C'est que les arts et les sciences ont été, en grande partie, intégrées à l'aboutissement extrême de la logique civilisatrice occidentale de la domination et de la guerre. Les États nations modernes ont été bâtis sur une logique guerrière, comme le démontre la remarquable thèse de Bruce D. Porter, War and the Rise of the State.1 La politique moderne (i.e. depuis 500 ans) s'est bâtie sur cette dynamique d'affrontements et de rapports de forces, lesquels ont été par la suite transposés dans les sphères économiques et sociales. La sacro-sainte "concurrence," forme atténuée de l'affrontement guerrier, a intégré le vocabulaire technocratique d'à peu près toutes les sphères de l'activité humaine, y compris des arts et des sciences. Une symbolique d'affrontement et de rapports de forces.
Pourtant, est-ce ainsi que les Hommes vivent? Est-ce ainsi qu'ils désirent vivre ensemble? Est-ce cela que l'art et la science donne à voir de nous mêmes?

» **Documents de référence**:
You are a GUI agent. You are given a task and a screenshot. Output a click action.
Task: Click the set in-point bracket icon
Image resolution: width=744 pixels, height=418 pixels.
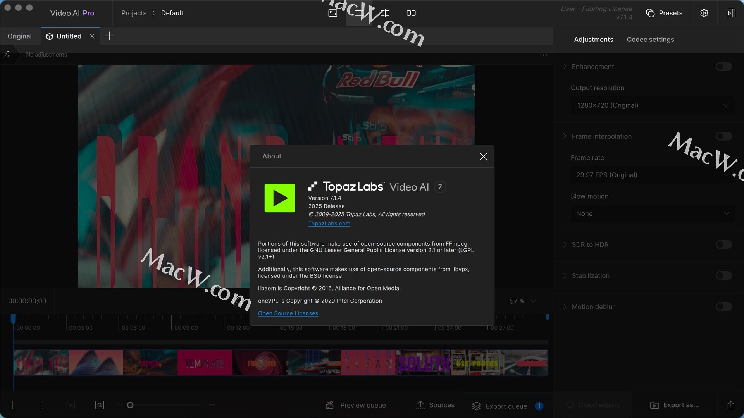14,405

» **Consignes de l'exercice**:
1. Indiquez si chacune des affirmations suivantes concorde avec l'extrait choisi, par oui ou par non, en citant les mots de l'extrait qui tranchent. (a) Les États nations modernes ont été bâtis sur une logique guerrière. (b) La politique moderne remonte à environ mille ans. (c) La concurrence est présentée comme une forme atténuée de l'affrontement guerrier.
2. Prolongez l'extrait choisi sur la logique guerrière de la civilisation occidentale, à la suite de sa dernière phrase.

» **Réponses à l'exercice**:
1.
(a) Oui : « Les États nations modernes ont été bâtis sur une logique guerrière ».
(b) Non : « La politique moderne (i.e. depuis 500 ans) ».
(c) Oui : « La sacro-sainte "concurrence," forme atténuée de l'affrontement guerrier ».

2.
La troublante sculpture de Ernest Christophe La Comédie humaine (1876) propose une "fonction" de l'art civilisateur à l'opposé de cette logique de rapports de forces. Cette magnifique femme nue impose par sa hauteur (2m45), son marbre charnel, la puissance de son bras gauche qui arrache le masque de sa vie publique. Cette force est appliquée à dévoiler, cependant, une grande faiblesse et une délicatesse émouvante. Baudelaire2 a écrit à propos de cette œuvre:
vous découvrez le secret de l'allégorie, la morale de la fable, je veux dire la véritable tête révulsée, se pâmant dans les larmes et l'agonie. Ce qui avait d'abord enchanté vos yeux, c'était un masque, c'était le masque universel, votre masque, mon masque, joli éventail dont une main habile se sert pour voiler aux yeux du monde la douleur ou le remords.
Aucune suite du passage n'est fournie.